What I found really cool was the fighter jets that were parked on the ground. I imagined these fighter jets to be small, but they are actually pretty big. In addition to American fighters, there were many jets from China, the Soviet Union, which is always interesting to see.
Besides these jets, they also have a display about space here too (not really sure why they don't put all the space displays together), but this display is slightly different than the display on the other side of the bridge. This display features the international space station, and a section of it. When we were there, we ran into a volunteer who was super passionate about space, and we learned that the section/module of the space station is one of the few in the world on display. On the floor of the module, you can see the scenery of Earth as the space station flies above us. What was cool was this volunteer was able to point out where some things were such as the beach in North Carolina where the Wright brother's took their first flight.
A specialty of the Great Hall is that above it, there is a tower exhibition where it is setup like a control tower of the King County Airport.

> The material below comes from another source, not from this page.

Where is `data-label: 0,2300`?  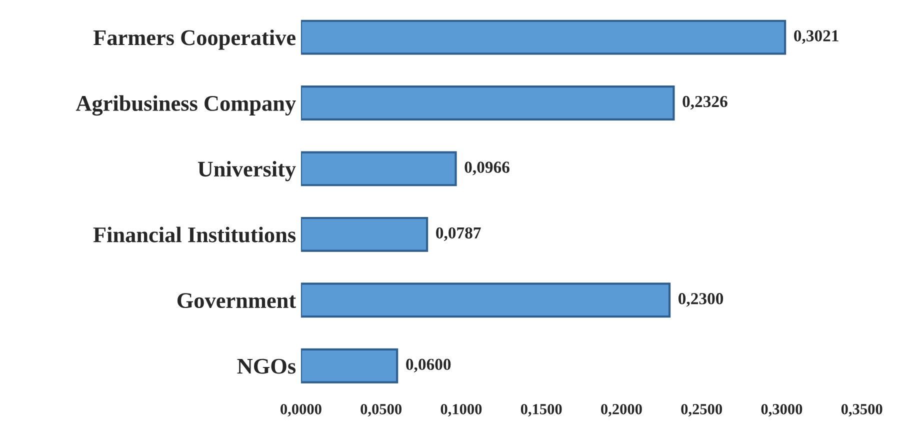
data-label: 0,2300 is located at coordinates (701, 300).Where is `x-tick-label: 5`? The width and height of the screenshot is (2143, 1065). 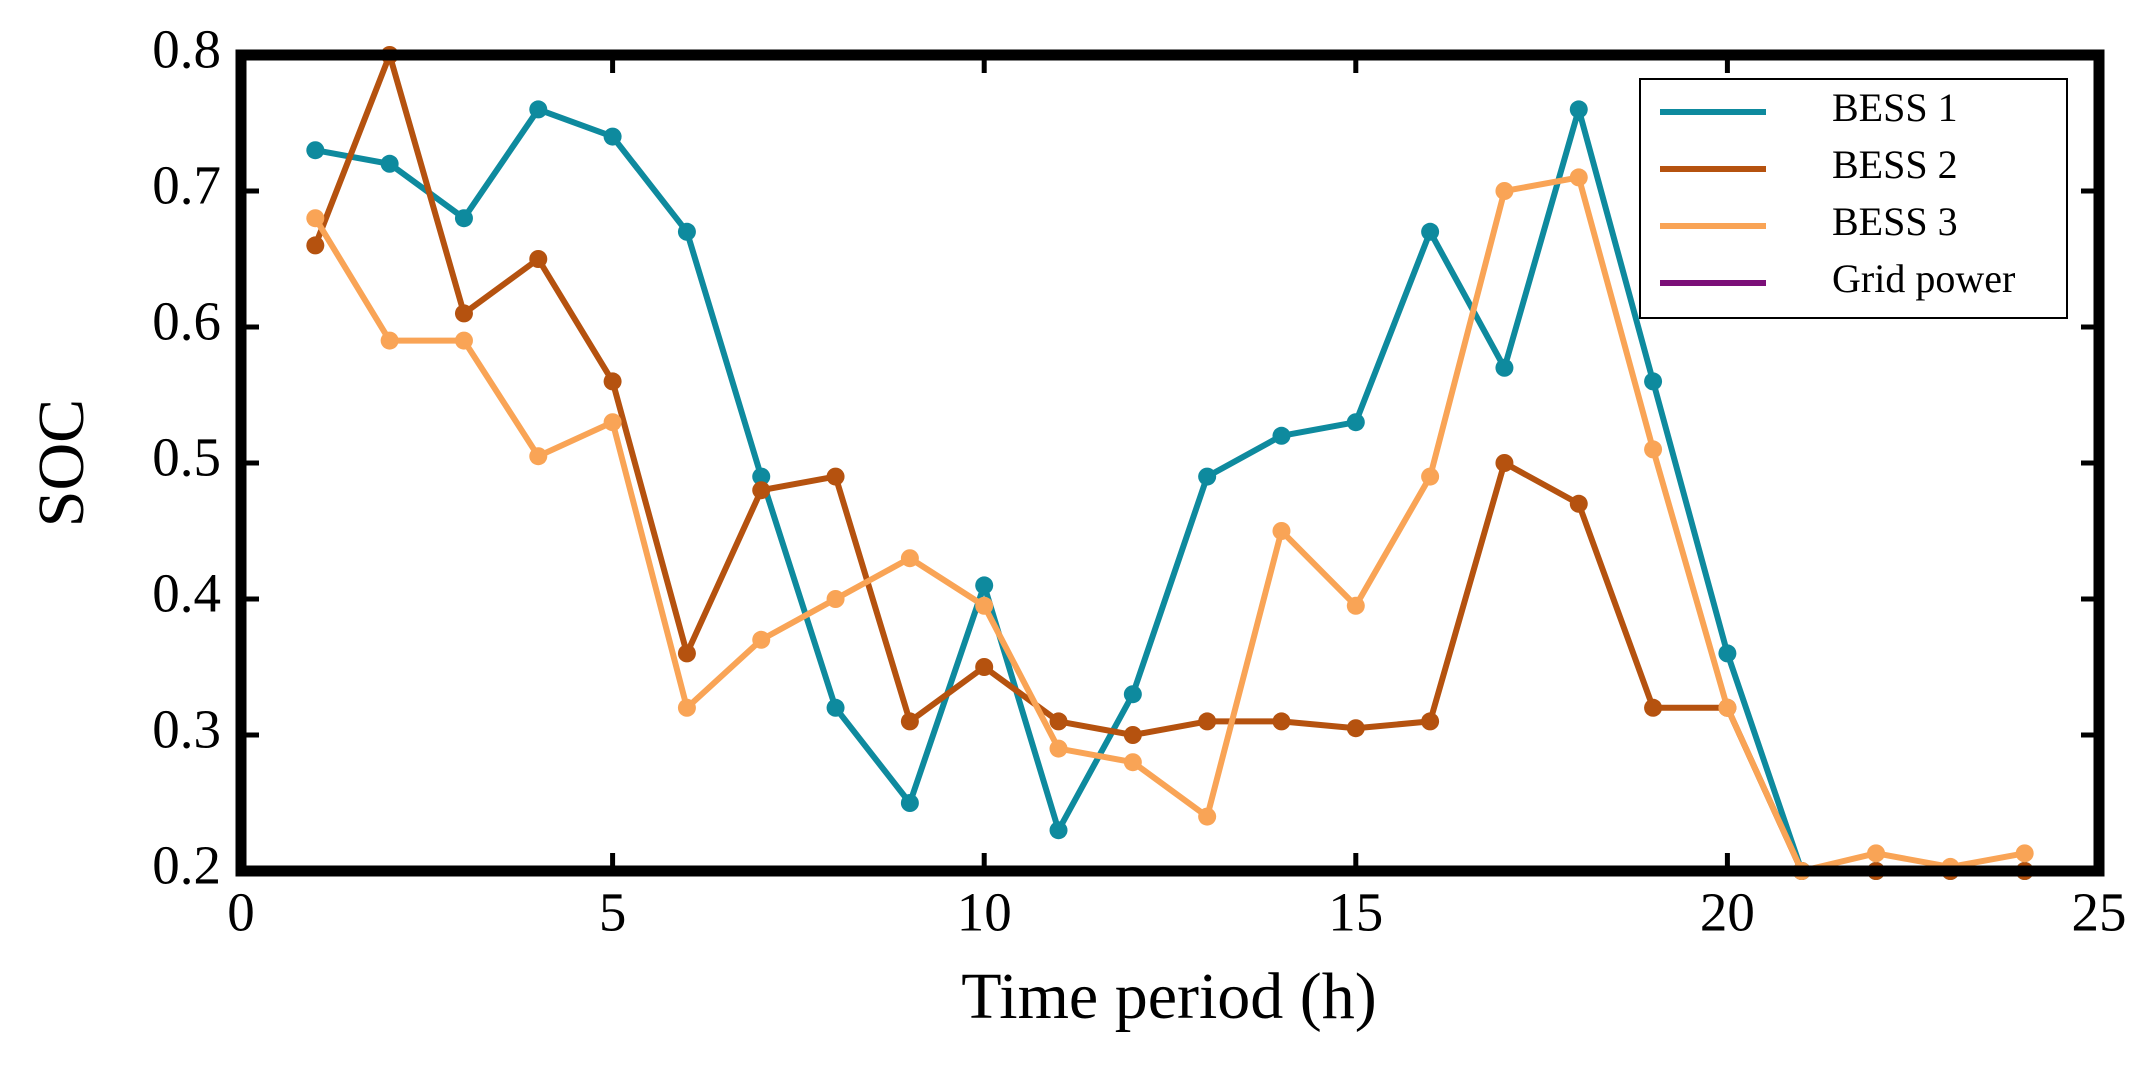
x-tick-label: 5 is located at coordinates (613, 912).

You get a nice bird's eye view of the aircraft taking off from King County Airport. Moreover, at this tower display, you get to see on the screen the incoming traffic coming into the SeaTac area.
In addition to all that's mentioned about the Great Hall, there are some flight simulators here. When I was here before, I tried the small simulator where you get to drive a plane with a buddy (or by yourself) and try piloting a plane. It was really cool because you get to do a 360 degree roll. However, the ride itself is pricey For 4 mins of flight, it costs $8. We weren't even able to land our aircraft in that 4 minutes.. Haha, but never-the-less it's pretty cool.

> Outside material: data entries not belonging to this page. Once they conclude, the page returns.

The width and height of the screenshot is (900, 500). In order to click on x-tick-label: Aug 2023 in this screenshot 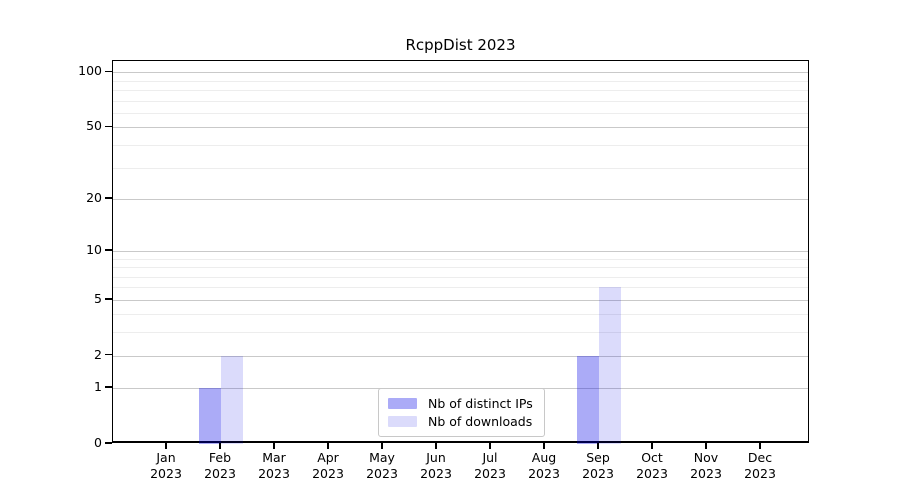, I will do `click(544, 466)`.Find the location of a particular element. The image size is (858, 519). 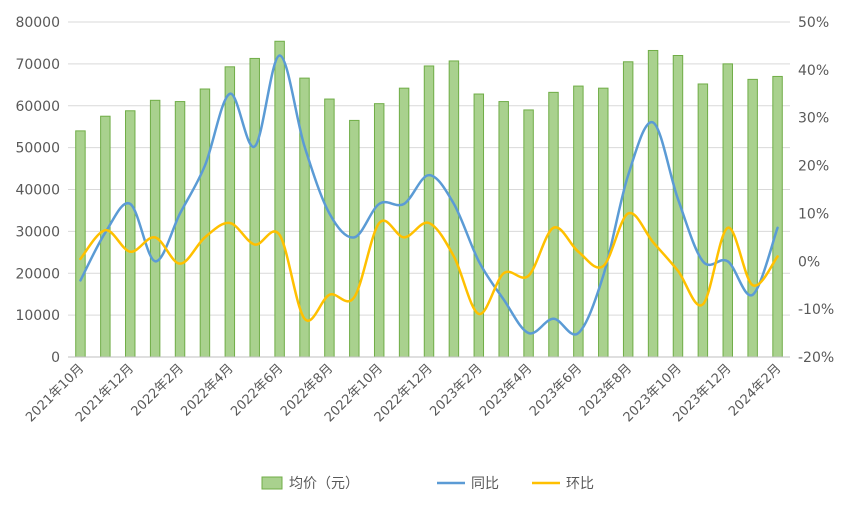

legend: 均价（元） 同比 环比 is located at coordinates (428, 484).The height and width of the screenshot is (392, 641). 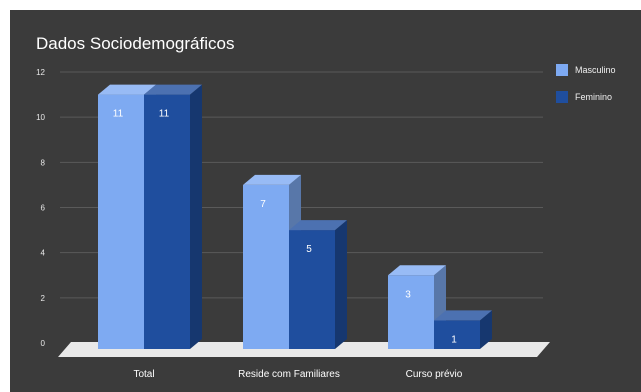 What do you see at coordinates (44, 208) in the screenshot?
I see `y-tick-label: 6` at bounding box center [44, 208].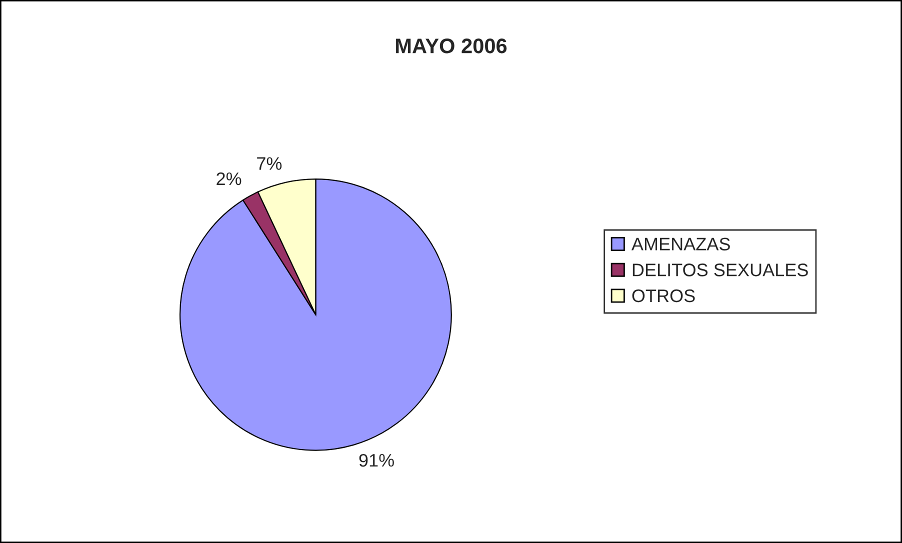  Describe the element at coordinates (664, 296) in the screenshot. I see `legend-label: OTROS` at that location.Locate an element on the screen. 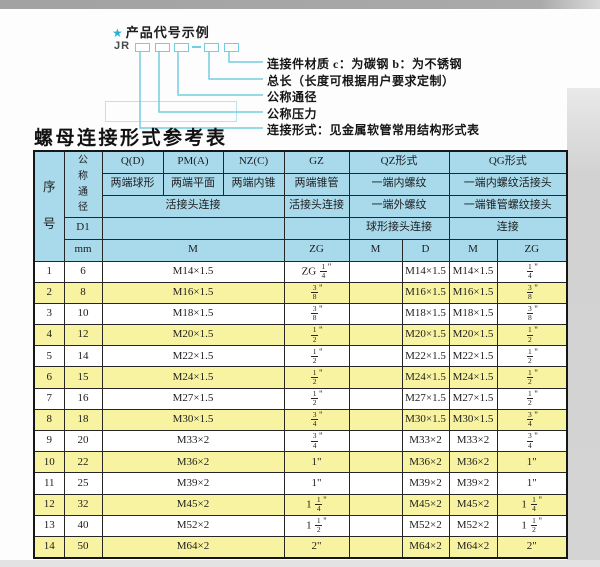 The width and height of the screenshot is (600, 567). header-qz-code: QZ形式 is located at coordinates (399, 162).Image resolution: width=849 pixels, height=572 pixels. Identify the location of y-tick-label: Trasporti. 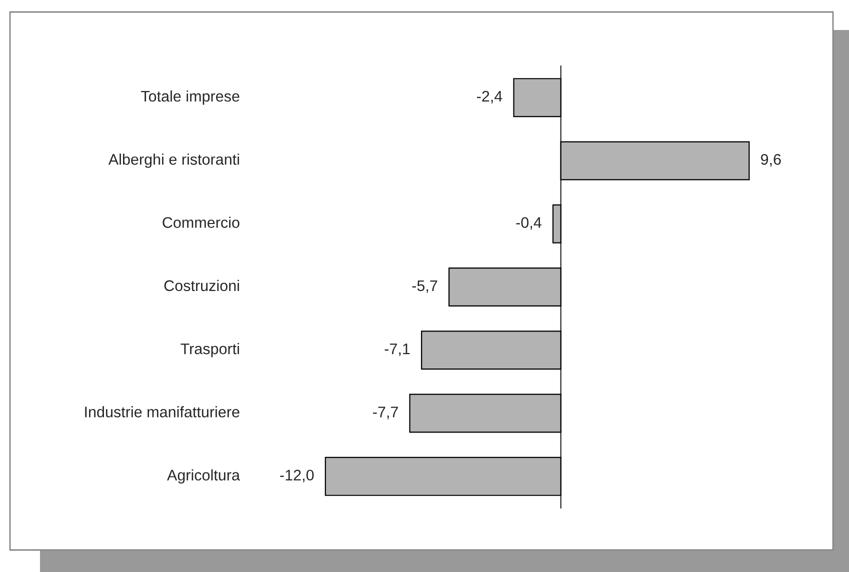
(210, 350).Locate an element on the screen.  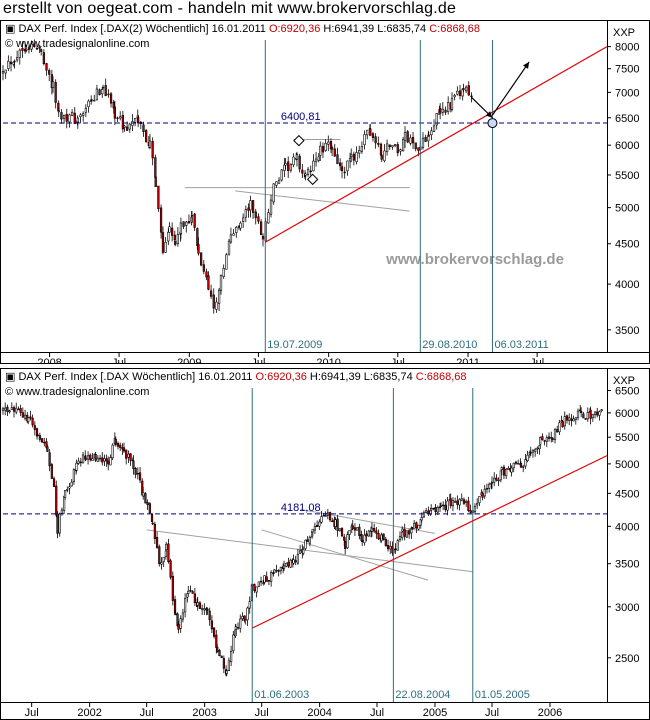
x-tick-label: Jul is located at coordinates (32, 713).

After we were finished in the Great Hall, we (well.. I was) were hungry and we made a pit stop at the cafe to grab a bite to eat. I wanted something light so I got an Odwella juice. The price was abit more than you would pay at somewhere - say Target... But I thought, well because the museum is non-profit... Might as well.
Once we left the cafe, we noticed we were short on time so we made a quick stop at the World War I and II gallery. This gallery was really cool because it contained many artifacts about WWI and II, many were models of the aircraft that were used then. The coolest thing is you can see the transition from wooden frames for aircraft in WWI to metal frames in WWII. Besides the aircraft, they have things like uniforms from both the World Wars. It is definitely a great exhibit to explore more, if there was more time. Another notable thing about this WW1 and WW2 gallery is it's atmosphere. With dim lightening and also the ventilation in that place, it gives a feeling of sadness to the exhibit that can send chills up your spine I think if you were in there too long.

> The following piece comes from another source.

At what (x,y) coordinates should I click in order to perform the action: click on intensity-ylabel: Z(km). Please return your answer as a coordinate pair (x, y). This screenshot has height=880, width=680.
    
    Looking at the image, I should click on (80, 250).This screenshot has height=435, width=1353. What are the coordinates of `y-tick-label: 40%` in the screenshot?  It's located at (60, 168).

Before we left the museum, we visited the Red Barn. This was the Boeing Company's first factory. It is amazing to see where one of the world's largest companies started. Inside the barn you will see various displays of machinery that helped build planes back then. Inside there are some interesting facts about Boeing's history. One of the most surprising facts was that the first engineer for Boeing was of Asian descent! That's not all, there are brief biographies of some of Boeing's top engineers. As a word of caution, this building because of it's age and wooden structure, you can hear the floor creek as people walk upstairs... and when you are upstairs, it's a bit freaky to hear the floor creek below you...
When we were finished visiting the Red Barn, we had to run outside as the next 124 bus taking us back to Downtown Seattle was arrive. In general, this was one of the most worthwhile $18 I've spent because it opened up my eyes and also inspired me to the dream of flight. I would recommend this museum as a must visit for all aviation enthusiasts and just someone looking for a good time!